» **EXERCISE DESCRIPTION**: The entries are to be output word for word, with the pictures omitted.

________________________

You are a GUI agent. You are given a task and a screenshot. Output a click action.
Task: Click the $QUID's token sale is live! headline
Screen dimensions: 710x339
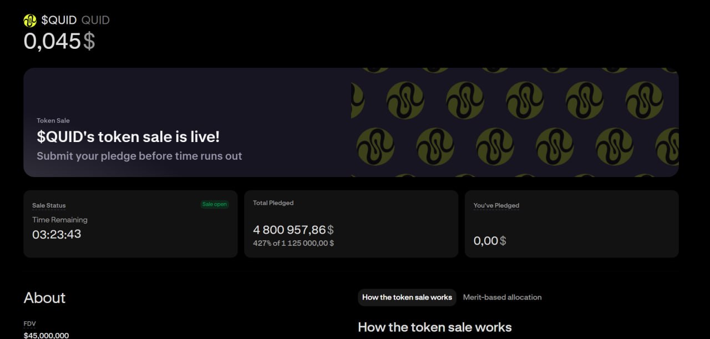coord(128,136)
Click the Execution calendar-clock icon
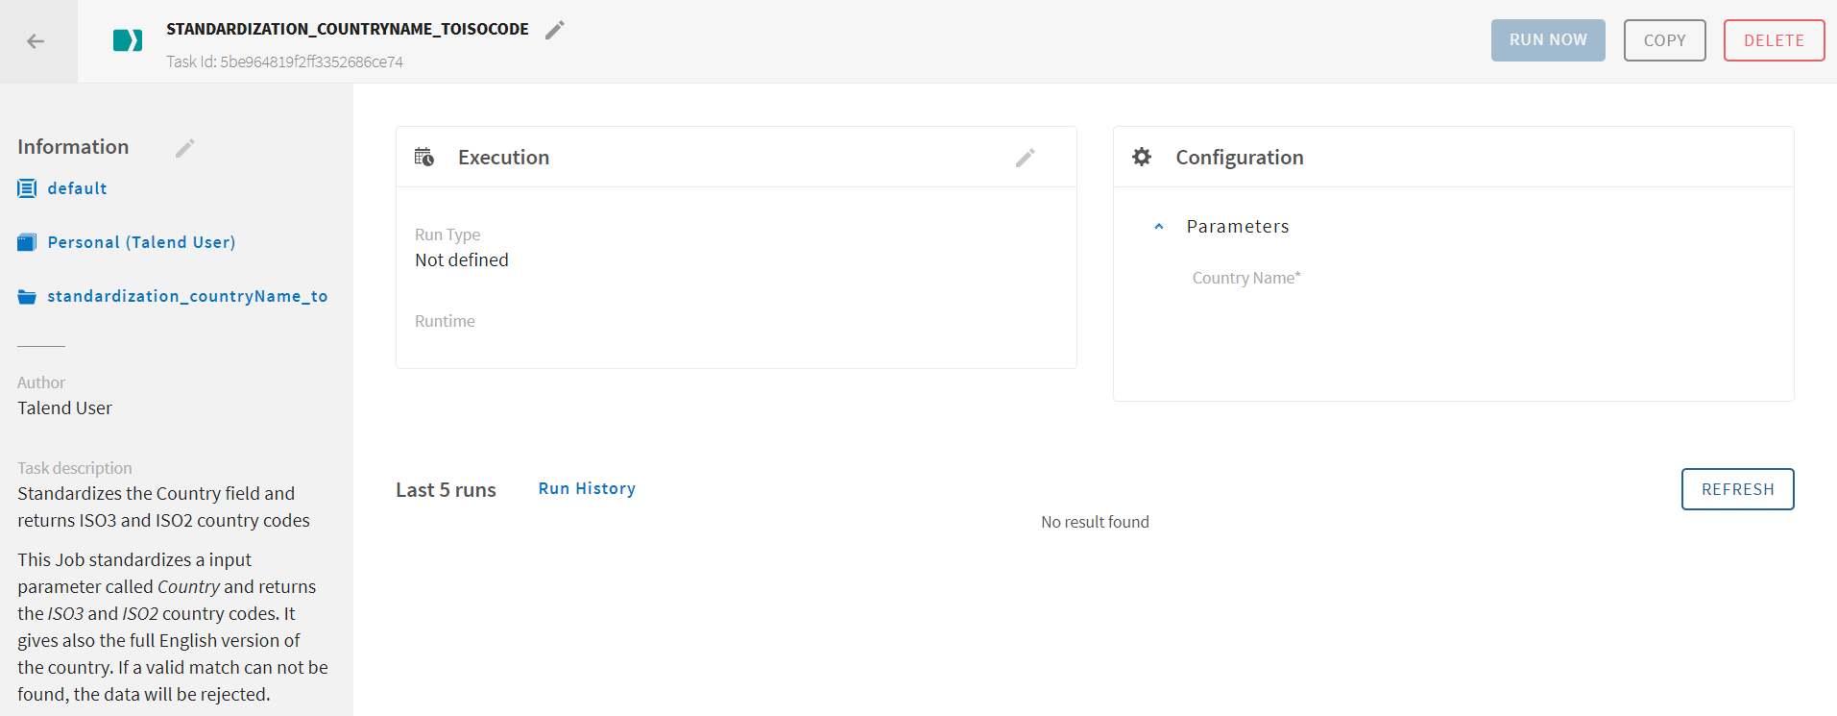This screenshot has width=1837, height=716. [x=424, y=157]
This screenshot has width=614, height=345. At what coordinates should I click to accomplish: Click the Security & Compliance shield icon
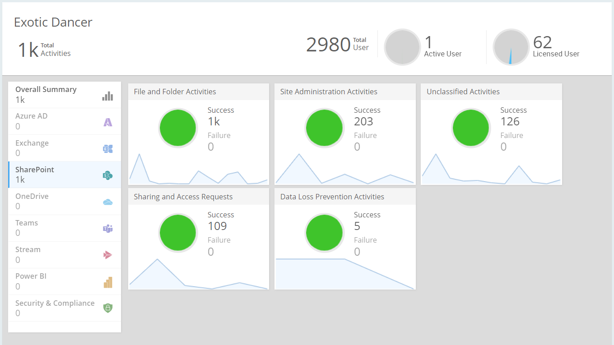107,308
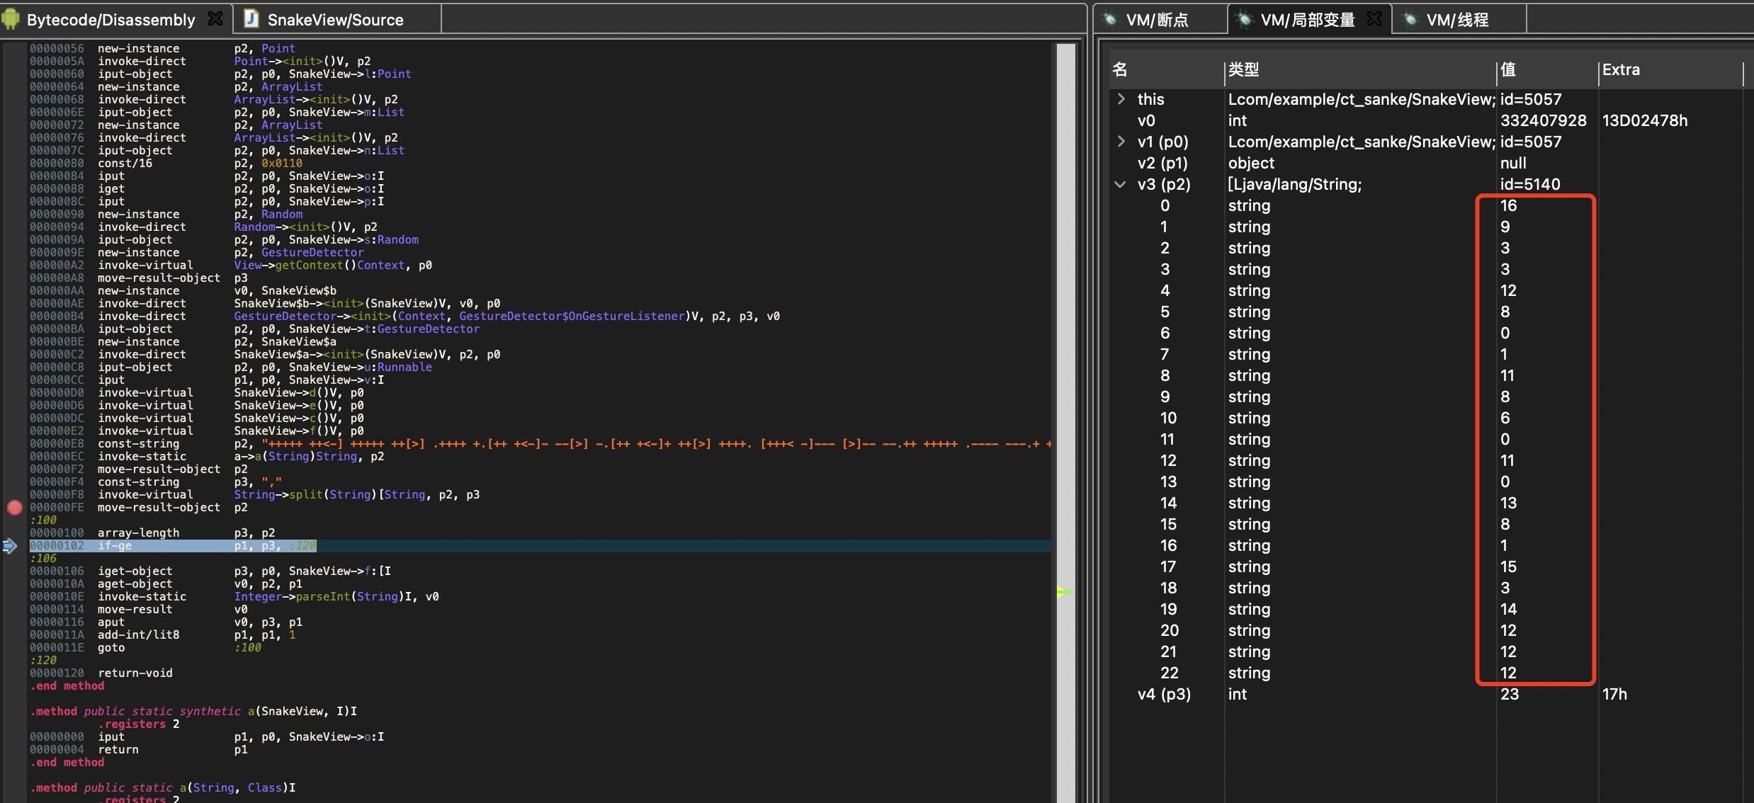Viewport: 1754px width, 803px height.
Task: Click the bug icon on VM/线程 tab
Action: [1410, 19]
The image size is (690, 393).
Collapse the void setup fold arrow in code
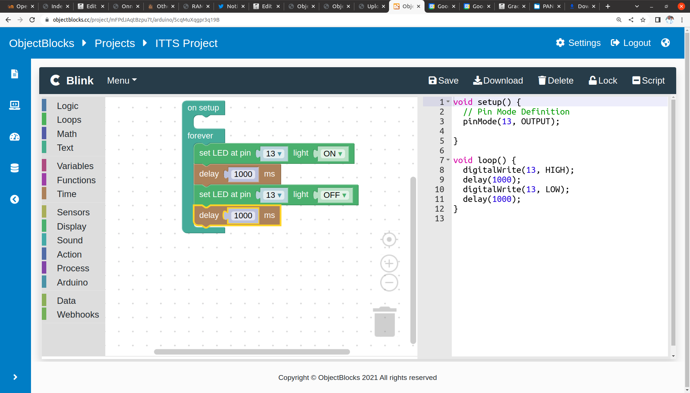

________________________

» **ANSWER SPACE**:
You are a GUI agent. You are given a task and a screenshot. Output a click action.
Task: Click the $QUID's token sale is live! headline
Screen dimensions: 710x339
coord(128,136)
Click the Execution calendar-clock icon
This screenshot has width=1837, height=716. [x=424, y=157]
This screenshot has width=614, height=345. At what coordinates should I click to accomplish: Click the Security & Compliance shield icon
107,308
Viewport: 1754px width, 803px height.
Task: Click the bug icon on VM/线程 tab
Action: [1410, 19]
The image size is (690, 393).
Collapse the void setup fold arrow in code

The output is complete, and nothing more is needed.